Usually, the rooster won't get a big bass. Usually.

I had an 18-inch bass -- 4 pounds maybe -- maul the roostertail about 2 feet in front of me and peel line of the ultralight that I had cleaned over the weekend and forgot to reset the drag.

Tightened the drag and landed him and in getting the lure back I could see the tail of 2-3 inch bream in his gullet.

I never did catch any bait, just bass.

They'll be bedding soon and the bream will go about amonth later. Should be right from now till then.

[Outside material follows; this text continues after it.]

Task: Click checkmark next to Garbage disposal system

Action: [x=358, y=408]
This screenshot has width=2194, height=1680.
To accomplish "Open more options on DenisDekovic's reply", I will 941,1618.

If you've got 30 minutes, find a pond.


----------



## Joe Fink (Sep 28, 2007)

Glad you had fun! I did alot of pond fishing in North Carolina. Do you have any pond locations you'd care to share? I live off Sanibel lane in Gulf breeze. I love taking the kids to ponds.


----------



## JoeZ (Sep 30, 2007)

Which Sanibel? I used to live on the last Sanibel before it turned into Sunrunner. Ever fish that little pier at the park? Lots of trout and mullet when it gets hot.

Check PM for a pond location so close to you you'll be shocked you never though of it before. Unless of course you HAVE thought of it then it's just a waste of time:banghead


----------



## Joe Fink (Sep 28, 2007)

I live on Sunrunner, just across the street from the park, haven't caught anything there yet, but I see people castnetting all the time.


----------



## dan ros (Nov 6, 2007)

forgive my yankee ignorance...

bream = bluegill , right?

just had to ask, thats been bugging me every time i hear it...lol.


----------



## Telum Pisces (Sep 27, 2007)

> *dan ros (2/29/2008)*forgive my yankee ignorance...
> bream = bluegill , right?
> just had to ask, thats been bugging me every time i hear it...lol.


http://www.floridafisheries.com/fishes/panfish.html#bluegill


----------